Scores of migrants were forced overboard by smugglers off the coast of Yemen — the second such incident in as many days. Up to 180 people were forced off a boat Thursday and at least five have drowned and 50 are still missing, according to the International Organization for Migration.
"We have the five bodies for sure ... but we believe that there are certainly more than 50 who are still in the sea," Laurent de Boeck, the IOM's chief of mission in Yemen, told The Associated Press.
It wasn't immediately clear where the refugees came from, but in a similar incident on Wednesday, 120 migrants from Ethiopia and Somalia were forced overboard in the same area by smugglers who feared arrest if they were caught with human cargo. Twenty-nine of them died, and 22 are still missing.

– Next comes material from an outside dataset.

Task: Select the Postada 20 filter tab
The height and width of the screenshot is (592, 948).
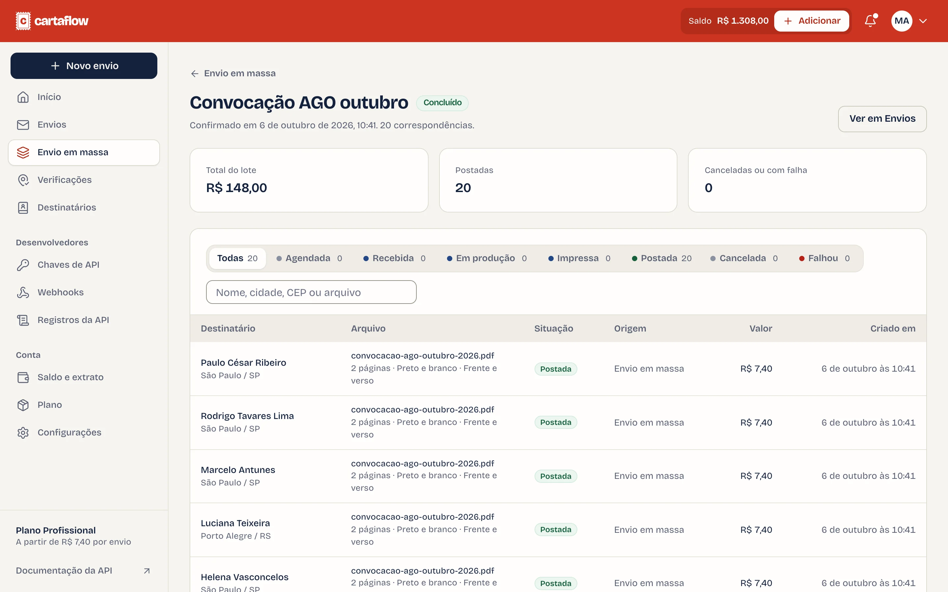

"They were in a boat with smugglers, who dropped them at sea before arriving at the shores. Some people have disappeared. But others were actually buried by their friends on the beaches," de Boeck told Al-Jazeera, adding that it's the first time the group had documented such cases in the region.
Yemen, although wracked by civil war, has become a destination for migrants from the Horn of Africa who are seeking jobs in wealthy Gulf countries, such as Saudi Arabia and the United Arab Emirates.
"They are not aware at all that there is a war. Sometimes they don't even believe us when we explain it to them," de Boeck told the AP, explaining why refugees would come to Yemen. Just by making land they feel "they are halfway to wealthy."
The IOM estimates that about 55,000 migrants have left the Horn of Africa for Yemen so far this year. Most come from Somalia and Ethiopia.
"Some are coming for the third time. They didn't succeed, they went back home, but the parents didn't agree with the fact that they didn't succeed so they send them back. And they have no choice," de Boeck told the AP. "They are between 12 and 25 years old."
The Regional Mixed Migration Secretariat, a group of international agencies that monitors migration, says 111,500 refugees and migrants arrived in Yemen last year and 100,000 in 2015, contributing to a humanitarian crisis in that country.